O PAIGC execrava Marcelino da Mata e o seu grupo – em especial o seu “trabalho”. Tratava-o por sanguinário e traiçoeiro. Negava os epítetos revelando-me que passara a levar para as operações um corneteiro, Putna, com a função bizarra de anunciar ao adversário o lançamento das suas operações. “Djunto”, nome pelo qual tratava um homem franzino que veio com ele para a entrevista, confirma a façanha. Era o seu adjunto nos “Vingadores”. Assim olhava ainda para ele.

 

No dia 25.Abril.74 estava estacionado com o seu grupo em Gadamael, quando o comandante do Batalhão de Aldeia Formosa lhe comunicou, de chofre, que “a guerra acabou”. Já não precisava de continuar com as suas operações de localização e assalto de bases do PAIGC ou de perseguição de grupo itinerantes de “terroristas”, como ainda na véspera eram tratados (mas depressa deixaram de ser).

 

À medida que os ardores revolucionários avançam na Metrópole (o anti-colonialismo é um dos seus principais alimentos), Marcelino da Mata vê o seu passado e a sua história virarem-se cada vez mais contra si próprio.
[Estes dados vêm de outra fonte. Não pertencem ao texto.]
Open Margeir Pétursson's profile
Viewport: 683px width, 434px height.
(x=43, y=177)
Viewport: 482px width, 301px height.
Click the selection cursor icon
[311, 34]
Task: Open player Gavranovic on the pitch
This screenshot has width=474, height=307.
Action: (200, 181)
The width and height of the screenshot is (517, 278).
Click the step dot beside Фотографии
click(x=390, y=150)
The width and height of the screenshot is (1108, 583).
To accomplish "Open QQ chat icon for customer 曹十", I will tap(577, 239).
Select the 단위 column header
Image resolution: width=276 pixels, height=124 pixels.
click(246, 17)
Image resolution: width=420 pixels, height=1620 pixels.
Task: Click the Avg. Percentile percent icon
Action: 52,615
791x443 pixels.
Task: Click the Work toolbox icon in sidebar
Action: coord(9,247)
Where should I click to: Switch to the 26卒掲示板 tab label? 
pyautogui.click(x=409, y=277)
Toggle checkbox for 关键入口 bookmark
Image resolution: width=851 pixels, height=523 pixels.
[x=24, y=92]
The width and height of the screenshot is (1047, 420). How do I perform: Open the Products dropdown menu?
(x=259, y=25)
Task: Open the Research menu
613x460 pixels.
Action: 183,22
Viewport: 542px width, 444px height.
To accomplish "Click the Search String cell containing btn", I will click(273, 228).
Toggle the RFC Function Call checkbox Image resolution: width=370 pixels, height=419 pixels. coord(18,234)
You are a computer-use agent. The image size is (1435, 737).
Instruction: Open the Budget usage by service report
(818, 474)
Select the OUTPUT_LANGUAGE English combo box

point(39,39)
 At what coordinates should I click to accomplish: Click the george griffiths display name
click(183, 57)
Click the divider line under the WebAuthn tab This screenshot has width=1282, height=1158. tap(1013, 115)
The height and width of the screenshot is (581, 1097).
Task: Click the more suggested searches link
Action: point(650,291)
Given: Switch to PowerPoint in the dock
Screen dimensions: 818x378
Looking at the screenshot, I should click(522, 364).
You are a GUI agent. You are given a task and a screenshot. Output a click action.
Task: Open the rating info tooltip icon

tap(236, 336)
A 12 de Maio de 1974 deixa Bissau rumo a Lisboa, mas para isso precisou já de contar com a cumplicidade do último comandante da Base Aérea e seu compadre, o então Coronel Martins Rodrigues.

 

Os tempos que vive daí para a frente são de má memória. Diz que foi tratado “como um cão” pelos revolucionários e novos-revolucionários que o viam como um empecilho ou um intruso. Passou por estar ligado ao MDLP e isso custou-lhe dissabores como o de ter sido preso e seviciado. Só em 1980 a saga chegou ao fim. Foi reintegrado e promovido a Capitão (graduado em Tenente-Coronel). O império e as malhas que o mesmo tecia iam ficando cada vez mais para trás.